Your objective: Please transcribe exactly, and only, the lines of the data below between the line holding "Given: Create a new chat with plus button" and the line holding "Click the link icon beside !!mG7VJxZNCI", inclusive.

Data section:
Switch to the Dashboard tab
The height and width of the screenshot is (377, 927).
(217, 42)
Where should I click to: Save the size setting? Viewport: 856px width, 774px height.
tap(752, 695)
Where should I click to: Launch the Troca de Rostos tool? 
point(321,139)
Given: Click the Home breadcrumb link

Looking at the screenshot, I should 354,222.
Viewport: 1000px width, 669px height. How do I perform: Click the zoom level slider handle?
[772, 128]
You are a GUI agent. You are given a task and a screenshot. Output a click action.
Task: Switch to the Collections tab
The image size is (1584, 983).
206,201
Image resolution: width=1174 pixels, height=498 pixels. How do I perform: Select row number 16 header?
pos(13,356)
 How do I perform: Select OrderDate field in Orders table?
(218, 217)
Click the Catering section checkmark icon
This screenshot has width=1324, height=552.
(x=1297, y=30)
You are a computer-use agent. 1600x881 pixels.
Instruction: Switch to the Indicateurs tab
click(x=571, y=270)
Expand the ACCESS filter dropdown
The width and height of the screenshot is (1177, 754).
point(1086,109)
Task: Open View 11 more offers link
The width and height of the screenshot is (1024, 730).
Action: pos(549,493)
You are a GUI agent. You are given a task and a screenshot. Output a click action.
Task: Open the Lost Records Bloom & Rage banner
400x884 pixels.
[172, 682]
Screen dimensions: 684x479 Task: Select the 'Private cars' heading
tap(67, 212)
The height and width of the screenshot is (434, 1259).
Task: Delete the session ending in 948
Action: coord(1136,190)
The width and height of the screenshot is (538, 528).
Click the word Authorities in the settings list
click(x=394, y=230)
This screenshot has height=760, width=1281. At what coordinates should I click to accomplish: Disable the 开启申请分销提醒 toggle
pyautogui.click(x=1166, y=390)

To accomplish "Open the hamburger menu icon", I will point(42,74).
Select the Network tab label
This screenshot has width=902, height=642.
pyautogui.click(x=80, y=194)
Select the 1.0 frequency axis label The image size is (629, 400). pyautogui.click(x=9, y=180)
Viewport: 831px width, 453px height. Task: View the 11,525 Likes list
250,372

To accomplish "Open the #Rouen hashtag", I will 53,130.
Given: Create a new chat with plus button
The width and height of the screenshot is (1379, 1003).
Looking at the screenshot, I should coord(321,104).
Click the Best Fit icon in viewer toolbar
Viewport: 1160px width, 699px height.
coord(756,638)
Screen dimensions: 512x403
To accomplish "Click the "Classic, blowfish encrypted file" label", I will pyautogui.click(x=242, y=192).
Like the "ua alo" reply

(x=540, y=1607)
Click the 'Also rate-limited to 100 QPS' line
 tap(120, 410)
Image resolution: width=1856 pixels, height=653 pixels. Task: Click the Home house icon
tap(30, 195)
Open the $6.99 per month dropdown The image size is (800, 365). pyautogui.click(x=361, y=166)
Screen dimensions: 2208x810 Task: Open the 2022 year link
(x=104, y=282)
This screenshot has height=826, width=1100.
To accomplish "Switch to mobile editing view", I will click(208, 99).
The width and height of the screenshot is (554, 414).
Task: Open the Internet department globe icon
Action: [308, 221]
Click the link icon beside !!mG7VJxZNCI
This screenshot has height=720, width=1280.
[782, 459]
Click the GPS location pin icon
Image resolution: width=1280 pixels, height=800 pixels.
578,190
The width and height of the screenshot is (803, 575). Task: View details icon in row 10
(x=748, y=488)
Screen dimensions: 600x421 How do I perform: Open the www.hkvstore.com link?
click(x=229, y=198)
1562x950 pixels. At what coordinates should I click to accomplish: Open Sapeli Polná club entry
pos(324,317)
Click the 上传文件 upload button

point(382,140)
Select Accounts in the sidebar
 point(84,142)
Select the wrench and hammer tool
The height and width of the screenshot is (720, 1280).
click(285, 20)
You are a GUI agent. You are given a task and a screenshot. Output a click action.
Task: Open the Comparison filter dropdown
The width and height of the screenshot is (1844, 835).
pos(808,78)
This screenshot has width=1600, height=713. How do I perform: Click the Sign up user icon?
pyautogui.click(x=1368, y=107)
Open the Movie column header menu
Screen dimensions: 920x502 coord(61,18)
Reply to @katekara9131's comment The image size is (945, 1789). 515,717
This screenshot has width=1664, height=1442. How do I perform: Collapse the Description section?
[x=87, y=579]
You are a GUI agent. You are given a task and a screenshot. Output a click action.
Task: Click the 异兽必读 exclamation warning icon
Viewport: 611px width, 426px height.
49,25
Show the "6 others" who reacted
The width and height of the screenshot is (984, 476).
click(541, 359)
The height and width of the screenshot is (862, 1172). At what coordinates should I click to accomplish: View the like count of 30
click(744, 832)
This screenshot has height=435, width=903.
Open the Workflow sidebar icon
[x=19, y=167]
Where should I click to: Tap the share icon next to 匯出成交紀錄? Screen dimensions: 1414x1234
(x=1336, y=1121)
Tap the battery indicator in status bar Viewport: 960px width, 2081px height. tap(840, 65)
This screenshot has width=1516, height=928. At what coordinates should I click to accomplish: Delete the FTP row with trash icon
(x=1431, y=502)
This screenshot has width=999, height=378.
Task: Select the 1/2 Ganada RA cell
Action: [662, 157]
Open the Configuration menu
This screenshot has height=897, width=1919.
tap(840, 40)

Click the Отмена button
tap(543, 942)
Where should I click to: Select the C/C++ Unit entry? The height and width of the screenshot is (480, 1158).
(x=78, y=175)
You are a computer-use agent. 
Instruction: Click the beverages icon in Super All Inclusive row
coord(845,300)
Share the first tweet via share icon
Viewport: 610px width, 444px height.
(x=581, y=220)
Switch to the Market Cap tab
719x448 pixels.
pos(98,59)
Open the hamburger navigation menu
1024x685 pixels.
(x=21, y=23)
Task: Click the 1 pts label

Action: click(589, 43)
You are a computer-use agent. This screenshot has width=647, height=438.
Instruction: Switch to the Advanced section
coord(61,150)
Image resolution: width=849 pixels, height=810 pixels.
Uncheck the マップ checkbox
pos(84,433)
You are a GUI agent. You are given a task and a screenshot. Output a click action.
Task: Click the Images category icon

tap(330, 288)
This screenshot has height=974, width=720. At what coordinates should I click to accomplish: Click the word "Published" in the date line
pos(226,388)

Solution to the exercise:
Given: Create a new chat with plus button
The width and height of the screenshot is (1379, 1003).
Looking at the screenshot, I should coord(321,104).
Click the Best Fit icon in viewer toolbar
Viewport: 1160px width, 699px height.
coord(756,638)
Screen dimensions: 512x403
To accomplish "Click the "Classic, blowfish encrypted file" label", I will pyautogui.click(x=242, y=192).
Like the "ua alo" reply

(x=540, y=1607)
Click the 'Also rate-limited to 100 QPS' line
 tap(120, 410)
Image resolution: width=1856 pixels, height=653 pixels. Task: Click the Home house icon
tap(30, 195)
Open the $6.99 per month dropdown The image size is (800, 365). pyautogui.click(x=361, y=166)
Screen dimensions: 2208x810 Task: Open the 2022 year link
(x=104, y=282)
This screenshot has height=826, width=1100.
To accomplish "Switch to mobile editing view", I will click(208, 99).
The width and height of the screenshot is (554, 414).
Task: Open the Internet department globe icon
Action: [308, 221]
Click the link icon beside !!mG7VJxZNCI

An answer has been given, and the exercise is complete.